- [YOUR INSTRUCTIONS]:
Please reproduce all of the lines below, word for word and in full.

- [EXTRACTED RECORDS]:
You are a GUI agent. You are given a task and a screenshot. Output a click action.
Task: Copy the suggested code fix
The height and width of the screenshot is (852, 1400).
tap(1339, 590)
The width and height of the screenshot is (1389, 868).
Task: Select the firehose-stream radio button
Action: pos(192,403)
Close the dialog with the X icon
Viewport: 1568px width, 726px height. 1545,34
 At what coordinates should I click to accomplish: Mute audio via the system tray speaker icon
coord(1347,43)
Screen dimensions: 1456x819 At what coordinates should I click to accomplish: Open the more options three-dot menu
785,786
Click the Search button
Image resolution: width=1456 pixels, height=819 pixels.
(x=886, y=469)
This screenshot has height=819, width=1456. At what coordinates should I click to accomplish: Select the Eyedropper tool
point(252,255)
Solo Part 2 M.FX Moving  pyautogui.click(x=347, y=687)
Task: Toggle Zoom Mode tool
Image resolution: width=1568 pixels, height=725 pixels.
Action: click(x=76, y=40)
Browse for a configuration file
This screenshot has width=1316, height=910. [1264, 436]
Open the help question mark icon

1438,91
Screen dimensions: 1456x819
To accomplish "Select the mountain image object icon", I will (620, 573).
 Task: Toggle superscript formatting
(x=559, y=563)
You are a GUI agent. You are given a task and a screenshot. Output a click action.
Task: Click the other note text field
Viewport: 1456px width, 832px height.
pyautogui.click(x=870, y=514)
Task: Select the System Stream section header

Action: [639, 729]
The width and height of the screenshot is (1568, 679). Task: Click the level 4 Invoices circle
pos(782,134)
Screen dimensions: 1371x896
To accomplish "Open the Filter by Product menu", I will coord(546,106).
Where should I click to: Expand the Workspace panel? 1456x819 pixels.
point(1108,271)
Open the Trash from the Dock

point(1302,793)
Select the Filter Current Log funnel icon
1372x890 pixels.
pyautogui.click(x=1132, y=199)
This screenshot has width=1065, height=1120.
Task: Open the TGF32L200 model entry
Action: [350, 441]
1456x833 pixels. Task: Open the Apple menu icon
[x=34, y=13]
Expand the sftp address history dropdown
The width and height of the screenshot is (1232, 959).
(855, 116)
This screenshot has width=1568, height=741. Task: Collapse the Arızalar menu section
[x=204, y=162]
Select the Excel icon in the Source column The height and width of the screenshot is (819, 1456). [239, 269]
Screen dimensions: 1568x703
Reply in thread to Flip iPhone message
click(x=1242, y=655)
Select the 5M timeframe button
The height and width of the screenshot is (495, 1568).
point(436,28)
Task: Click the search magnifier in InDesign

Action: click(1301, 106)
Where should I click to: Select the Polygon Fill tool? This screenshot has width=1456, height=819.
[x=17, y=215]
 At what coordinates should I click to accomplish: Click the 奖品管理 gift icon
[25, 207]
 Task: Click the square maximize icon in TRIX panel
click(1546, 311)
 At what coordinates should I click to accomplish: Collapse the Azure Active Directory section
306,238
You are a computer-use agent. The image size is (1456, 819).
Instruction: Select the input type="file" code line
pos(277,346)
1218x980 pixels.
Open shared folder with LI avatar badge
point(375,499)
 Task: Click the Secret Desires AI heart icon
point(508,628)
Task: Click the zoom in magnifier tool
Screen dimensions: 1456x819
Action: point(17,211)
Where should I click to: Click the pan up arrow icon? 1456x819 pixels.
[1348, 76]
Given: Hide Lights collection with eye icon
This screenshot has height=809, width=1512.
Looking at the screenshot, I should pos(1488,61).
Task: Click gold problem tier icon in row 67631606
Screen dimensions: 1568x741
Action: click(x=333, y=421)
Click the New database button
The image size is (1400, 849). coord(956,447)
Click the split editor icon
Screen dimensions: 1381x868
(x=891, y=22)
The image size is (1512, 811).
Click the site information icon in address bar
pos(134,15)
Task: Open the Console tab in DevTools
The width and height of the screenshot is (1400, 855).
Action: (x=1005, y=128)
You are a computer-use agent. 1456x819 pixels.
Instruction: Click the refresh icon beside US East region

- [WRITTEN ANSWER]:
You are a GUI agent. You are given a task and a screenshot. Output a click action.
Task: Copy the suggested code fix
The height and width of the screenshot is (852, 1400).
tap(1339, 590)
The width and height of the screenshot is (1389, 868).
Task: Select the firehose-stream radio button
Action: pos(192,403)
Close the dialog with the X icon
Viewport: 1568px width, 726px height. 1545,34
 At what coordinates should I click to accomplish: Mute audio via the system tray speaker icon
coord(1347,43)
Screen dimensions: 1456x819 At what coordinates should I click to accomplish: Open the more options three-dot menu
785,786
Click the Search button
Image resolution: width=1456 pixels, height=819 pixels.
(x=886, y=469)
This screenshot has height=819, width=1456. At what coordinates should I click to accomplish: Select the Eyedropper tool
point(252,255)
Solo Part 2 M.FX Moving  pyautogui.click(x=347, y=687)
Task: Toggle Zoom Mode tool
Image resolution: width=1568 pixels, height=725 pixels.
Action: click(x=76, y=40)
Browse for a configuration file
This screenshot has width=1316, height=910. [1264, 436]
Open the help question mark icon

1438,91
Screen dimensions: 1456x819
To accomplish "Select the mountain image object icon", I will (620, 573).
 Task: Toggle superscript formatting
(x=559, y=563)
You are a GUI agent. You are given a task and a screenshot. Output a click action.
Task: Click the other note text field
Viewport: 1456px width, 832px height.
pyautogui.click(x=870, y=514)
Task: Select the System Stream section header

Action: [639, 729]
The width and height of the screenshot is (1568, 679). Task: Click the level 4 Invoices circle
pos(782,134)
Screen dimensions: 1371x896
To accomplish "Open the Filter by Product menu", I will coord(546,106).
Where should I click to: Expand the Workspace panel? 1456x819 pixels.
point(1108,271)
Open the Trash from the Dock

point(1302,793)
Select the Filter Current Log funnel icon
1372x890 pixels.
pyautogui.click(x=1132, y=199)
This screenshot has width=1065, height=1120.
Task: Open the TGF32L200 model entry
Action: [350, 441]
1456x833 pixels. Task: Open the Apple menu icon
[x=34, y=13]
Expand the sftp address history dropdown
The width and height of the screenshot is (1232, 959).
(855, 116)
This screenshot has width=1568, height=741. Task: Collapse the Arızalar menu section
[x=204, y=162]
Select the Excel icon in the Source column The height and width of the screenshot is (819, 1456). [239, 269]
Screen dimensions: 1568x703
Reply in thread to Flip iPhone message
click(x=1242, y=655)
Select the 5M timeframe button
The height and width of the screenshot is (495, 1568).
point(436,28)
Task: Click the search magnifier in InDesign

Action: click(1301, 106)
Where should I click to: Select the Polygon Fill tool? This screenshot has width=1456, height=819.
[x=17, y=215]
 At what coordinates should I click to accomplish: Click the 奖品管理 gift icon
[25, 207]
 Task: Click the square maximize icon in TRIX panel
click(1546, 311)
 At what coordinates should I click to accomplish: Collapse the Azure Active Directory section
306,238
You are a computer-use agent. The image size is (1456, 819).
Instruction: Select the input type="file" code line
pos(277,346)
1218x980 pixels.
Open shared folder with LI avatar badge
point(375,499)
 Task: Click the Secret Desires AI heart icon
point(508,628)
Task: Click the zoom in magnifier tool
Screen dimensions: 1456x819
Action: point(17,211)
Where should I click to: Click the pan up arrow icon? 1456x819 pixels.
[1348, 76]
Given: Hide Lights collection with eye icon
This screenshot has height=809, width=1512.
Looking at the screenshot, I should pos(1488,61).
Task: Click gold problem tier icon in row 67631606
Screen dimensions: 1568x741
Action: click(x=333, y=421)
Click the New database button
The image size is (1400, 849). coord(956,447)
Click the split editor icon
Screen dimensions: 1381x868
(x=891, y=22)
The image size is (1512, 811).
Click the site information icon in address bar
pos(134,15)
Task: Open the Console tab in DevTools
The width and height of the screenshot is (1400, 855).
Action: (x=1005, y=128)
You are a computer-use agent. 1456x819 pixels.
Instruction: Click the refresh icon beside US East region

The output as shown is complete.